Directions for this task
Return the lines below exactly as they appear, starting at the line that contains "Click the info icon next to 滚动更新" and ending at the line that contains "This screenshot has width=1368, height=896.".

Material provided
** BEGIN **

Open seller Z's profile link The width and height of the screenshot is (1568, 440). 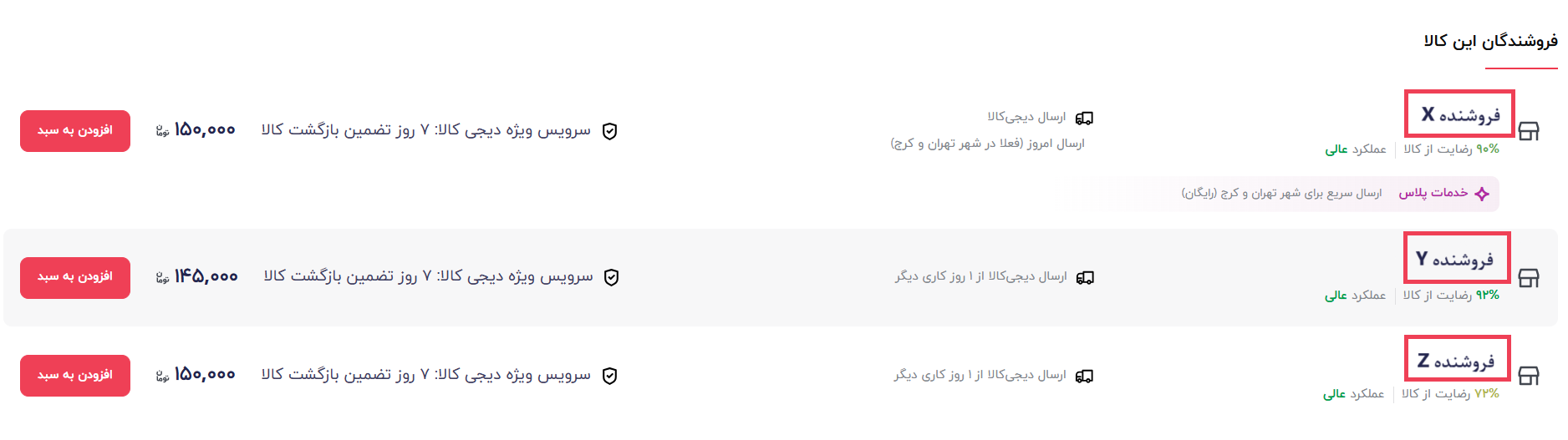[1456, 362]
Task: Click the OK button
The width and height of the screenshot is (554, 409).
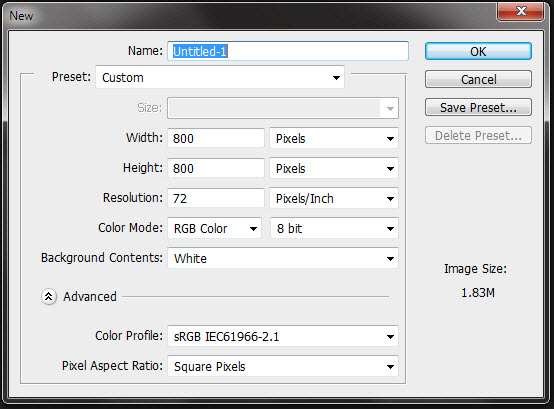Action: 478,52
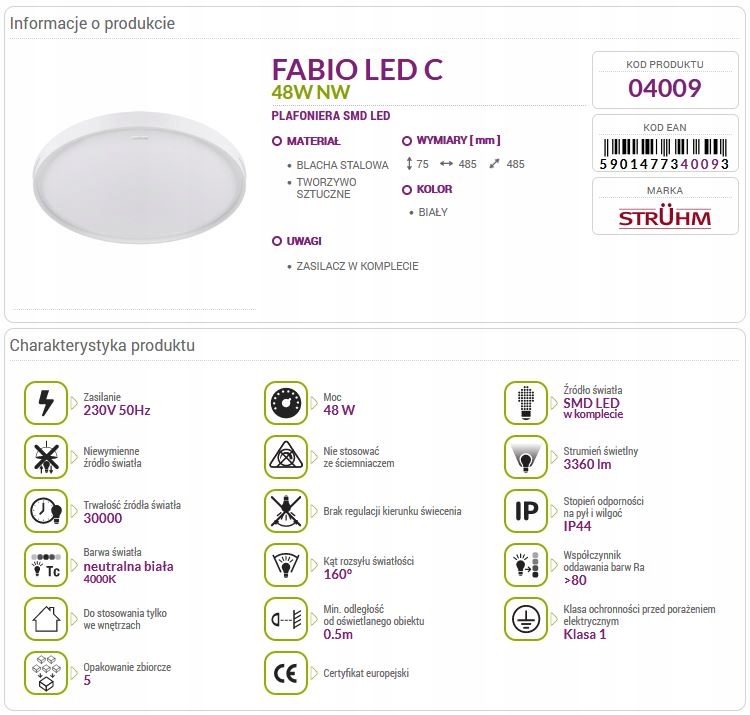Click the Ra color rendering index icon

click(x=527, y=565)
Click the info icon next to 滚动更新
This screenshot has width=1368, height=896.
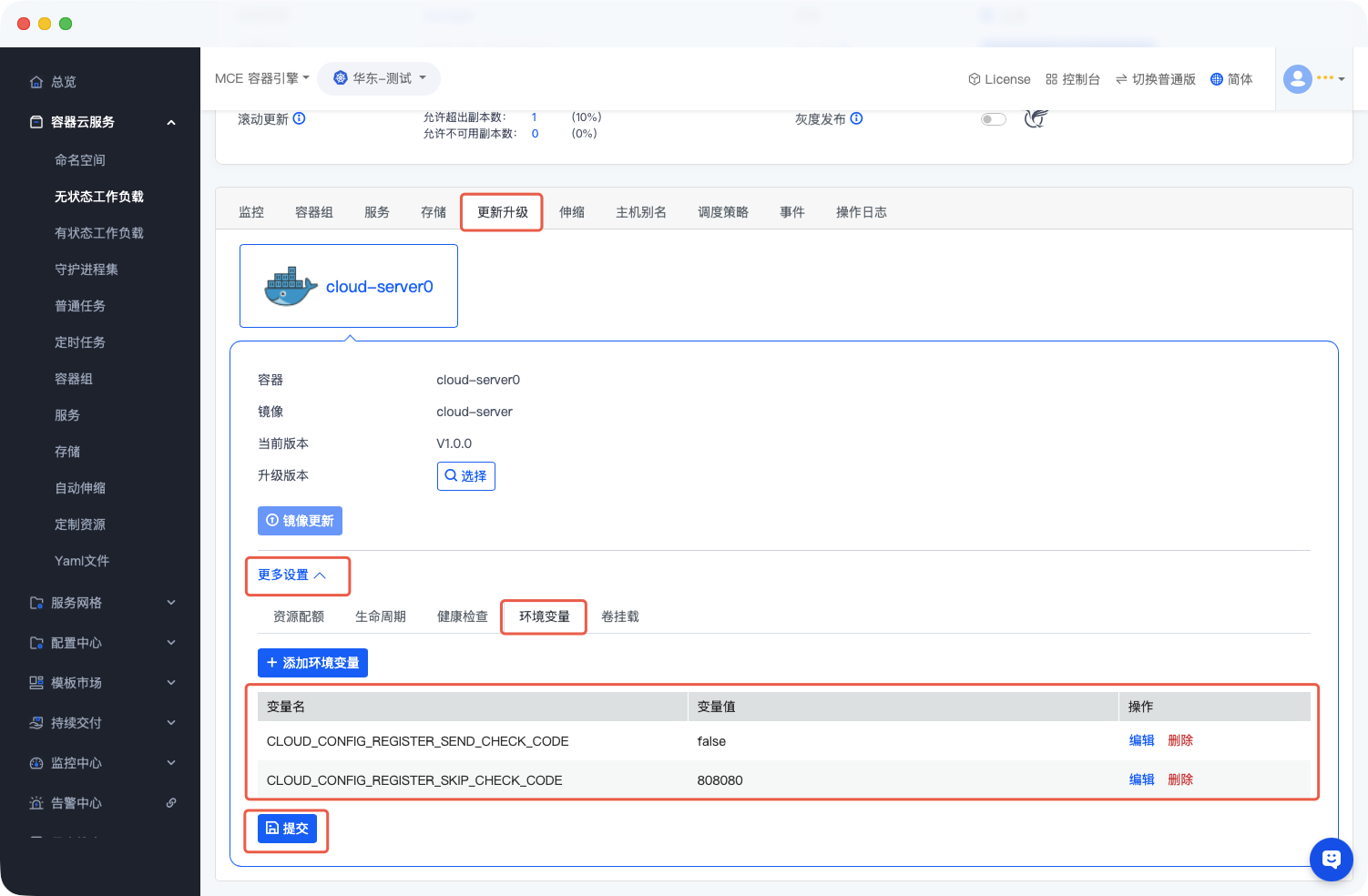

** END **
** BEGIN **

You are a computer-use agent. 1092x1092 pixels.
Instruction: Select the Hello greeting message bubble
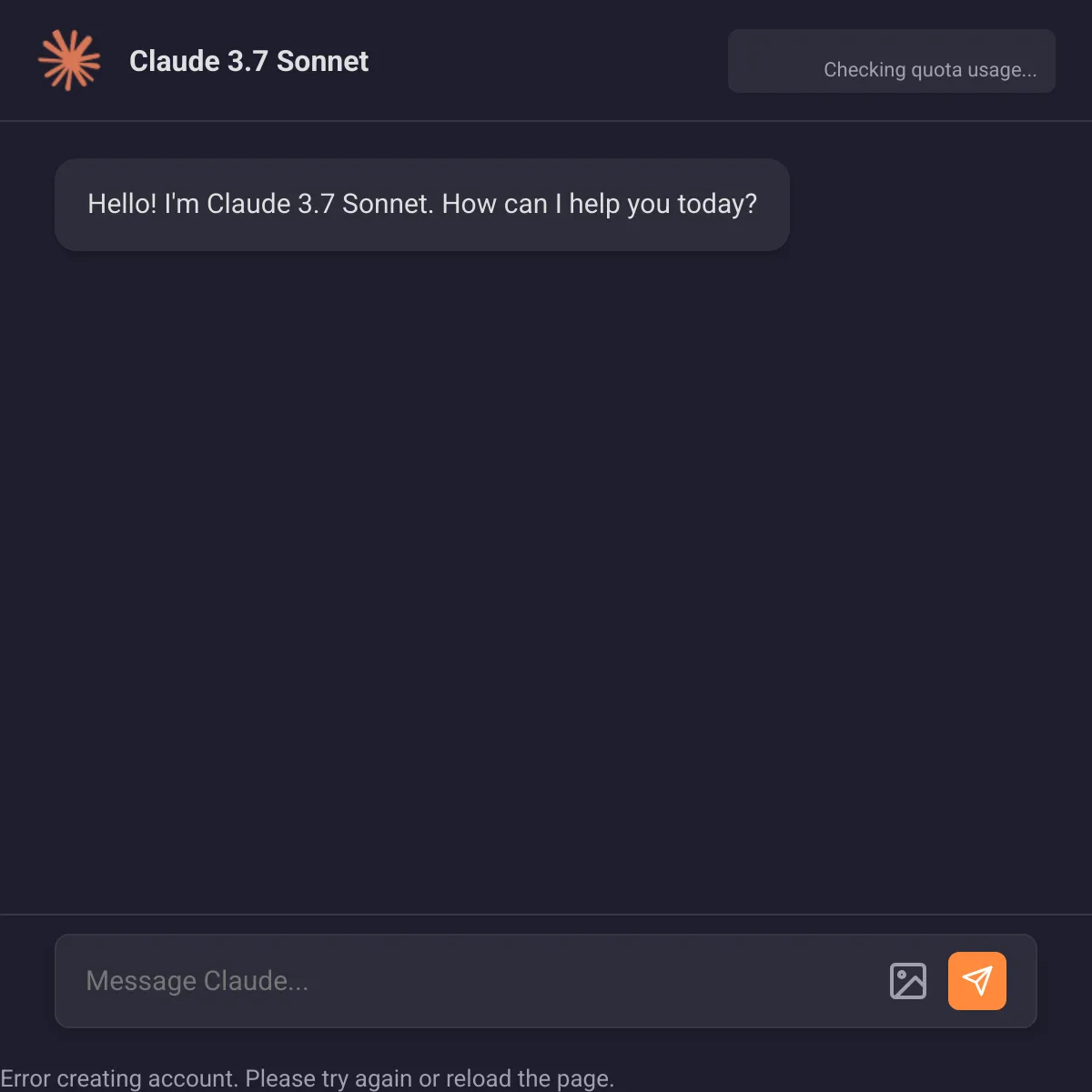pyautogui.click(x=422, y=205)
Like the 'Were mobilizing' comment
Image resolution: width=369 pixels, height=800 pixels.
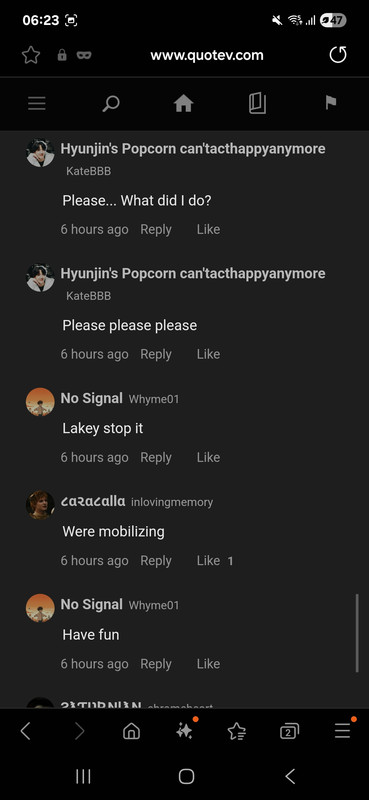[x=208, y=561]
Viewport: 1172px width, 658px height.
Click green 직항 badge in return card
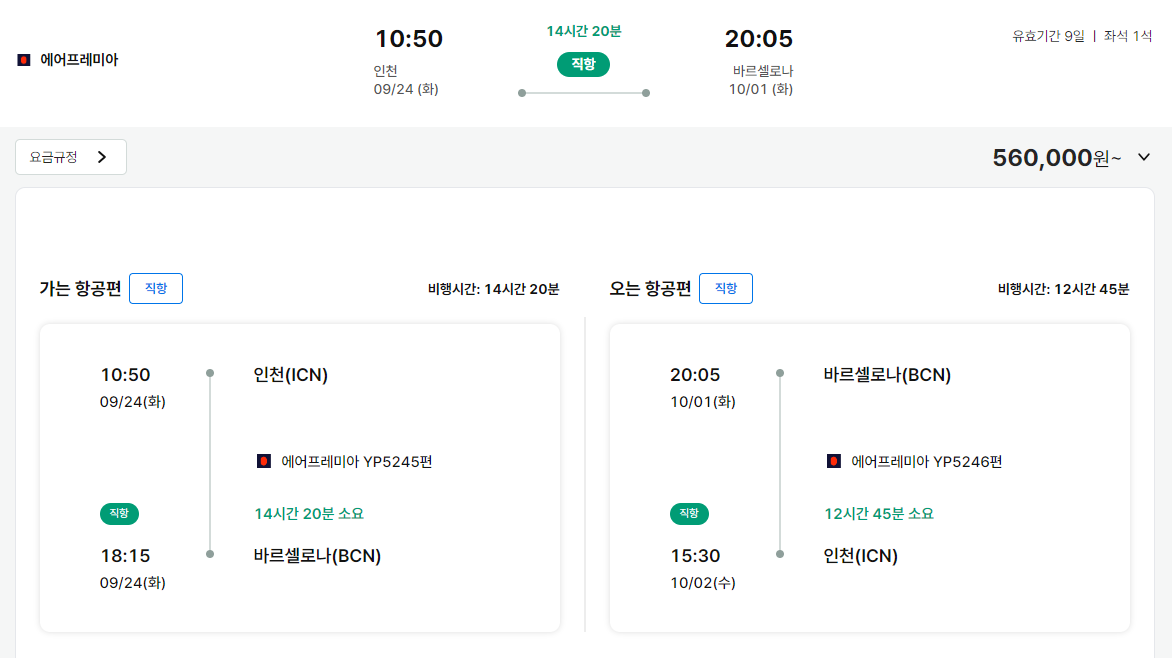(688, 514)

** END **
** BEGIN **

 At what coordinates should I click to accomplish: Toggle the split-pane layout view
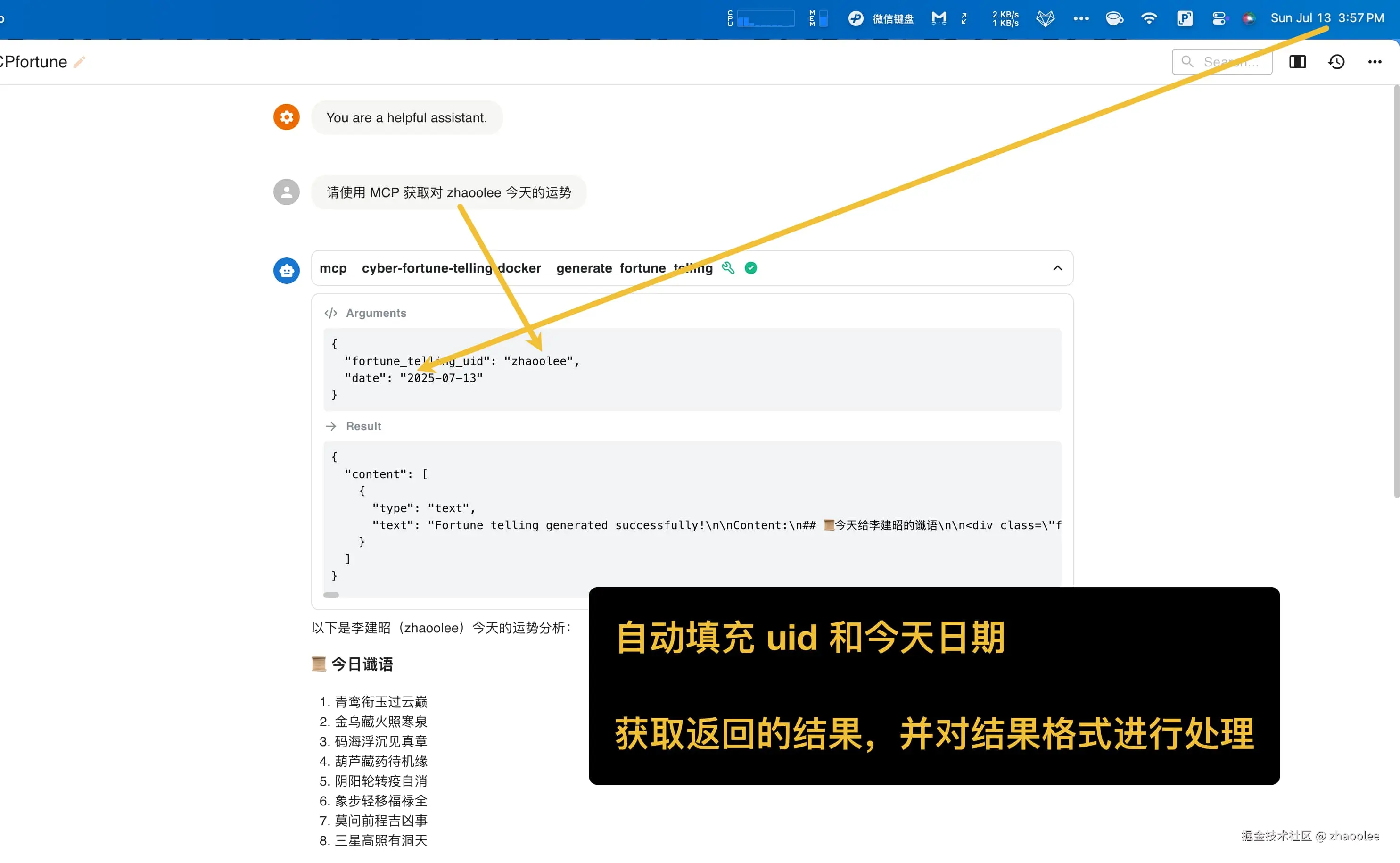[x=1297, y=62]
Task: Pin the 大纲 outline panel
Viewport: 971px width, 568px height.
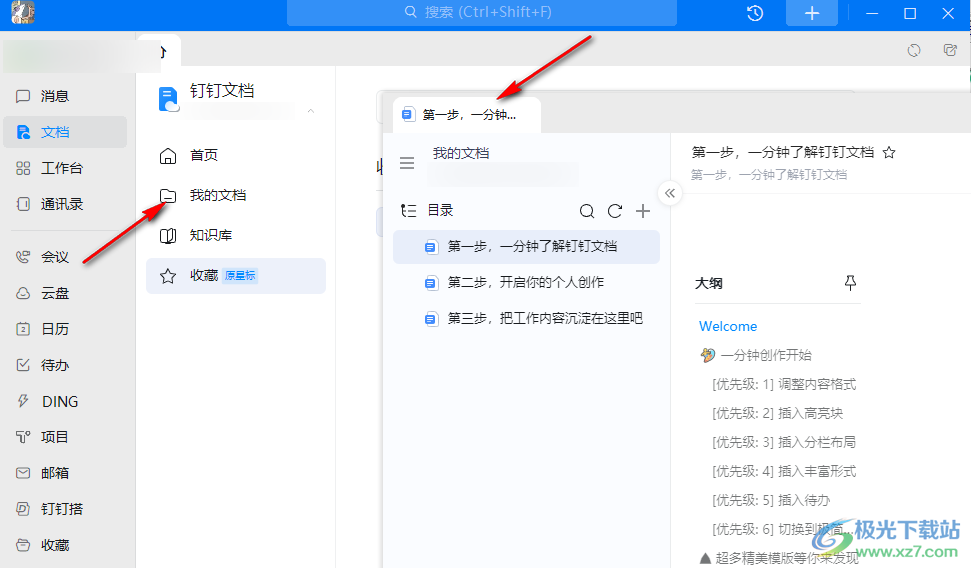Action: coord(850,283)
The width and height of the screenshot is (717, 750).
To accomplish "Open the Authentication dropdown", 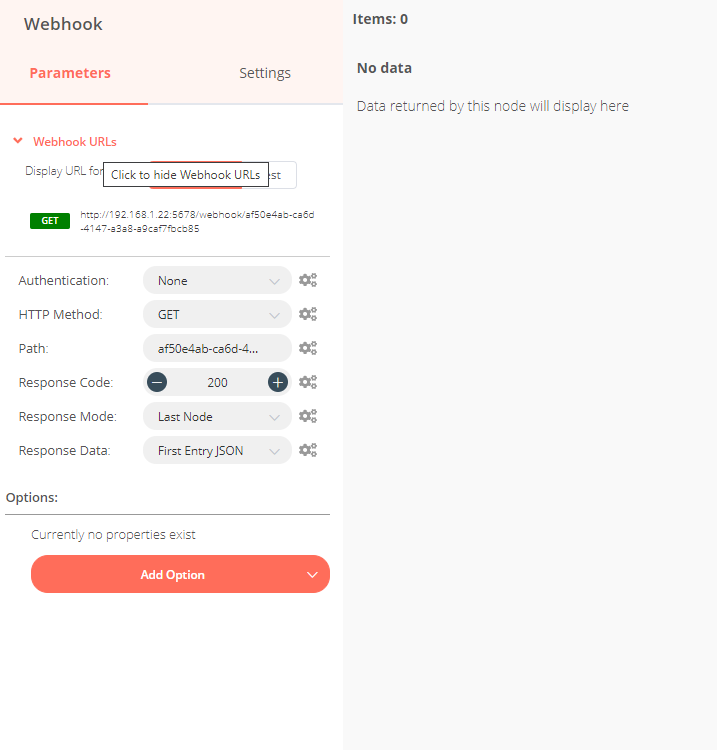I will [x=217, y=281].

** END **

Exercise output
Click the info icon next to 滚动更新
This screenshot has width=1368, height=896.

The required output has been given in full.